▶ _Supplied text_:

Financial Therapy: Parent Loans – Student Debt

The article below says that “as older millennials raise children, they may end up taking out new college loans before paying back their own.” Parent loans can have a negative impact on the family for many years after the child’s education has been completed. The article describes how parents, often unknowingly, take on more debt than they can handle in their effort to help their young adults with college. New tools are now available to comparison-shop student and parents’ loans.

“If you have children nearing college age, you’ve probably heard a lot about student loans. Americans owe $1.7 trillion in college debt, an amount that grows every year. And while colleges differ greatly in their propensity to load up families with debt, it has been hard to identify the biggest offenders — until now.”

“The U.S. Department of Education has been filling this information gap with a website called the College Scorecard. It allows students and parents to look up a college, or a group of colleges, to see how many students take out federal loans and how much they borrow.”

▶ _Entries supplied_:
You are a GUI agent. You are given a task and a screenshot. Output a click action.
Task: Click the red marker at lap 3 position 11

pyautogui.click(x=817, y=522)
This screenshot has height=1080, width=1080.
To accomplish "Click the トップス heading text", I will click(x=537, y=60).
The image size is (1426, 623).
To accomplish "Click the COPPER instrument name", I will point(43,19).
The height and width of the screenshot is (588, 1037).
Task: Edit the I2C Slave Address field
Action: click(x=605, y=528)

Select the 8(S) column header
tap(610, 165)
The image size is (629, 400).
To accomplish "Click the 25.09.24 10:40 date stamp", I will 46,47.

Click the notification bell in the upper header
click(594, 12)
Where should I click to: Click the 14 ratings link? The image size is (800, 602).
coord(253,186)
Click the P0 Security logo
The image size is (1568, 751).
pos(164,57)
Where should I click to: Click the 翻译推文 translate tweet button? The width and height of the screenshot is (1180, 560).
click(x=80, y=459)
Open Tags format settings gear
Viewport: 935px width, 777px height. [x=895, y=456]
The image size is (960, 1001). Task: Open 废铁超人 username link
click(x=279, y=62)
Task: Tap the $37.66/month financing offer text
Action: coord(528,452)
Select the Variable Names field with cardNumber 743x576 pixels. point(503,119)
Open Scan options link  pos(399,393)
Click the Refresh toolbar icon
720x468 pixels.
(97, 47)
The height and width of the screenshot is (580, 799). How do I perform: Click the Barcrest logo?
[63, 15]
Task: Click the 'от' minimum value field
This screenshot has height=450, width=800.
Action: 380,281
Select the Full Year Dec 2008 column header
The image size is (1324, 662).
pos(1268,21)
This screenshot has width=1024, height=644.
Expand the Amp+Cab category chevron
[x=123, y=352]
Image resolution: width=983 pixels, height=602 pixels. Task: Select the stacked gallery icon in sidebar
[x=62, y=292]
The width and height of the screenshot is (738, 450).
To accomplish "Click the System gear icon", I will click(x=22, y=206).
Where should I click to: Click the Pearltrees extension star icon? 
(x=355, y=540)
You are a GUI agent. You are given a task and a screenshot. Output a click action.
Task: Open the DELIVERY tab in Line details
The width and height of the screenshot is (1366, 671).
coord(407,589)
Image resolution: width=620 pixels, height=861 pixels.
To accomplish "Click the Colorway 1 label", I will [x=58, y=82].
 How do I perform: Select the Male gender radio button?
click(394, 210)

▶ _Work task_:
Reproduce the parent loans and student debt article above word for word, from its title through its final sentence.

▶ _Response_:
Financial Therapy: Parent Loans – Student Debt

The article below says that “as older millennials raise children, they may end up taking out new college loans before paying back their own.” Parent loans can have a negative impact on the family for many years after the child’s education has been completed. The article describes how parents, often unknowingly, take on more debt than they can handle in their effort to help their young adults with college. New tools are now available to comparison-shop student and parents’ loans.

“If you have children nearing college age, you’ve probably heard a lot about student loans. Americans owe $1.7 trillion in college debt, an amount that grows every year. And while colleges differ greatly in their propensity to load up families with debt, it has been hard to identify the biggest offenders — until now.”

“The U.S. Department of Education has been filling this information gap with a website called the College Scorecard. It allows students and parents to look up a college, or a group of colleges, to see how many students take out federal loans and how much they borrow.”